Analyst Tim Bajarin of Creative Strategies said investors wouldn’t likely blame or punish Apple for the battery recall.

“When you view Apple, you’ve really got to see a company that’s doing well on all levels of products,” he said. “You’ve really got to judge them on the whole. Like with any company, you might have a hiccup here and there. What I really would have had a problem with was if they had covered it up.”

Consumers may have a different opinion about whether the Cupertino, Calif.-based electronics maker is at fault in the recall.

For years, the electronics industry has been aware that lithium-ion batteries could short-circuit when subjected to the fierce power consumption demands of laptop computers. In May 2005, Apple recalled 128,000 laptop batteries made by LG Chem Ltd. of South Korea because of overheating problems.

But the newest recall is much more far-reaching.
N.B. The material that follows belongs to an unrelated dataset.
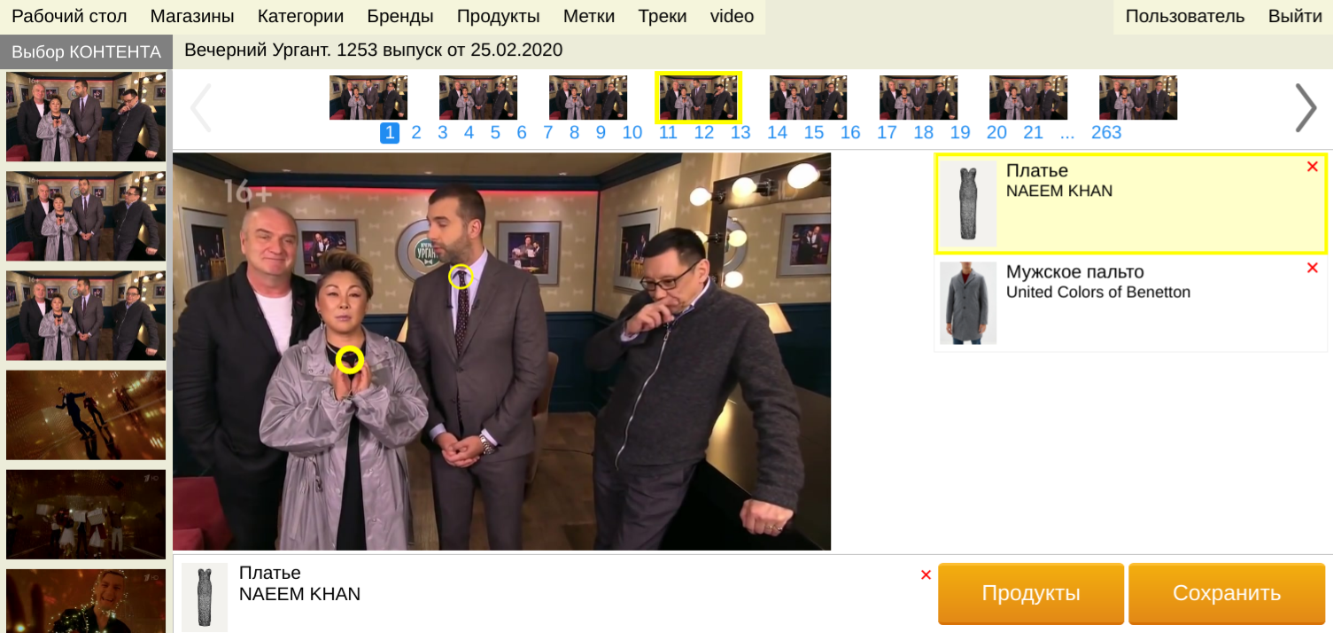Viewport: 1333px width, 633px height.
Task: Remove the Платье NAEEM KHAN item in the right list
Action: point(1312,167)
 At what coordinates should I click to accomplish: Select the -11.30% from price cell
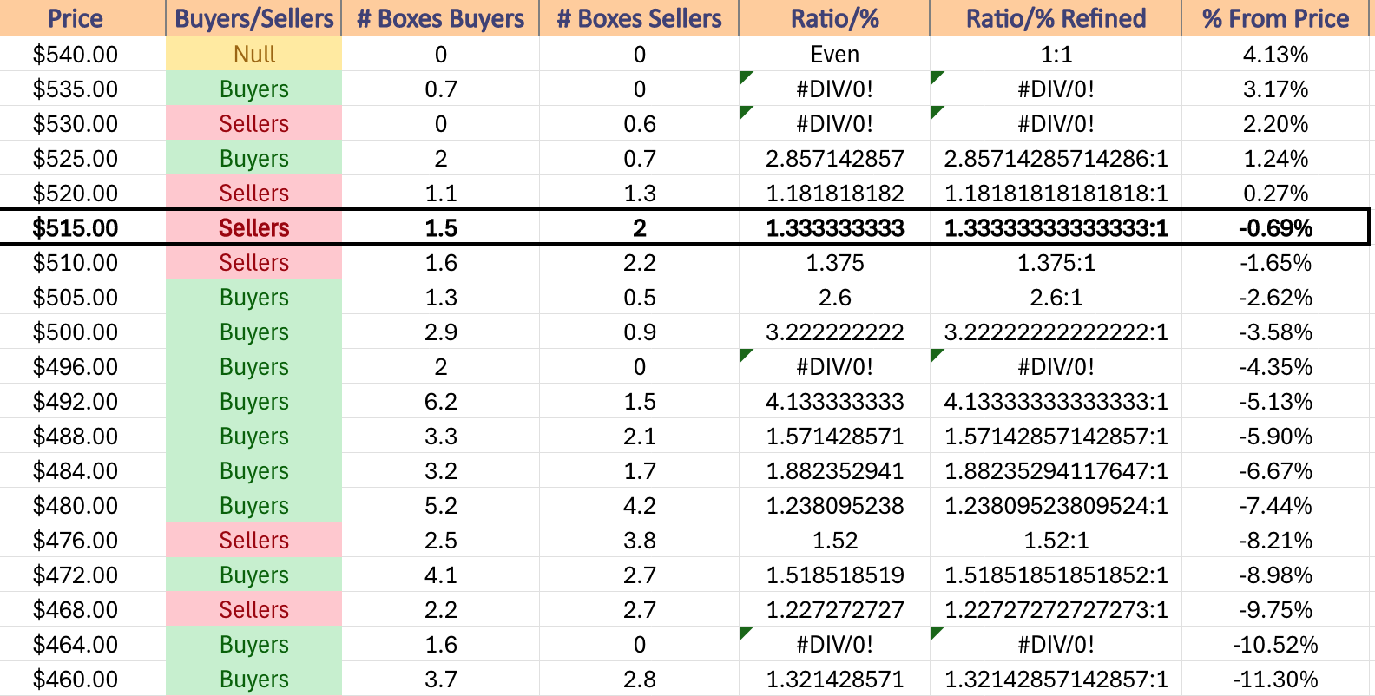(1275, 679)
The Dell recall affects less than 20 percent of the Dell laptops sold at the time, whereas the Apple recall affects more than 30 percent of the total number of laptops Apple sold in the period affected by the recall, according to IDC analyst Richard Shim.

The fact that Dell volunteered to recall its laptops nearly two weeks before Apple’s recall could harm Apple’s image as consumer-friendly and proactive in the face of problems, said Chris Le Tocq, an analyst with Guernsey Research.